4. Demographics determine many
consumption behaviors, attitudes, and media exposure patterns. Benefit segmentation is based on the benefits that consumers seek from products and services. The benefits that consumers look for represent unfilled needs, whereas buyers’ perceptions that a given brand delivers a unique and prominent benefit result in loyalty to that brand. Marketers of personal care products, such as shampoos, soaps, and toothpastes, create different offerings designed to deliver specific benefits. As more and more forms of media emerge, marketers must study the benefits that consumers seek from adopting these communication tools, so that they can advertise in these media effectively.
In one study, consumers singled out immediacy, accessibility,
and free cost as the most relevant features of digital newspapers, while identifying writing style and more depth and details as the key features of traditional newspapers.
These findings indicate that publishers of traditional
newspapers should position online and paper newspapers as complementing one another and that the two versions represent opportunities for somewhat different types of ads. Usage rate segmentation reflects the differences among heavy, medium, and light users, and nonusers of a specific product, service, or brand. Targeting heavy users is a common marketing strategy and is often more profitable than targeting other user categories. However, catering to this segment requires a lot of expensive advertising because all competitors target the same heavy users. Some marketers prefer to target light and medium users with products that are distinct from those preferred by heavy users. Usage rate segmentation also focuses on the factors that directly affect the usage behavior. The researchers also examined usage frequency in relation to buyers’ reasons for purchasing at that chain, levels of expenditure at the store, travel times to the store and modes of transportation, and whether buyers came in from home, a job, or were simply passing by. Rate of usage is strongly related to product awareness status, which is the degree of a consumer’s awareness of the product and its features, and whether or not he or she intends to buy it reasonably soon. A related factor is product involvement, which reflects the degree of personal relevance that the product holds for the consumer. Usage occasion segmentation recognizes that consumers purchase some products for specific occasions, as expressed in the following statements: • “Whenever our son celebrates a birthday, we take him out to dinner at the Gramercy Tavern” • “When I’m away on business for a week or more, I try to stay at the Setai” • “I always buy my wife candy on Valentine’s Day” Behavioral targeting consists of sending consumers personalized and prompt offers and promotional messages designed to reach the right consumers and deliver to them highly relevant messages at the right time and more accurately than when using conventional segmentation techniques.
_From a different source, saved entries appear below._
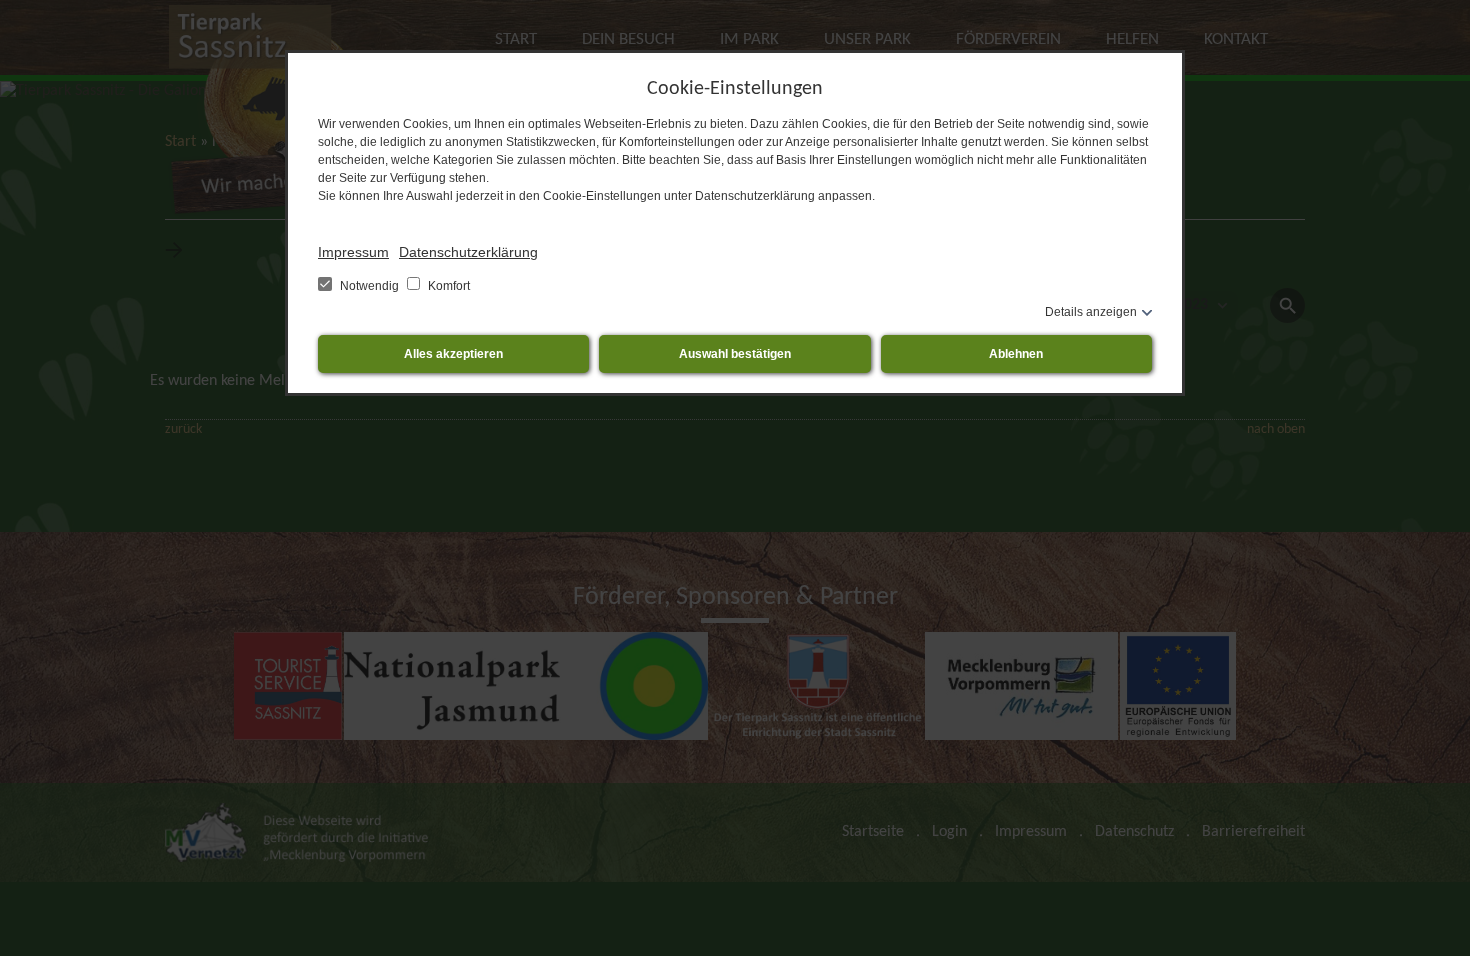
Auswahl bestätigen (735, 354)
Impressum (353, 252)
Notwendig (369, 286)
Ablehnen (1016, 354)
This method is enabled by tracking online
navigation, current geographic location, and purchase behavior. Tracking consumers’ navigation online includes: 1. Recording the websites that consumers visit. 2. Measuring consumers’ levels of engagement with the sites (i.e., which pages they look at, the length of their visits, and how often they return). 3. Recording the visitors’ lifestyles and personalities (derived from the contents of consumers’ blogs, tweets, and Facebook profiles). 4. Keeping track of consumer’ purchases, almost purchases (i.e., abandoned shopping carts), and returns or exchanges. Smart phones and GPS devices have created highly effective targeting opportunities. Customers’ mobile devices brought upon problems for brick-and-mortar retailers. Customers frequently engage in showrooming, which occurs when consumers use smart phones to scan the bar codes of products displayed in physical stores and then check the items’ prices online in order to purchase them at the lowest prices. In order to combat showrooming, some physical stores started geofencing, which consists of sending promotional alerts to the smartphones of customers who opted into this service, when the customers are near or enter the store.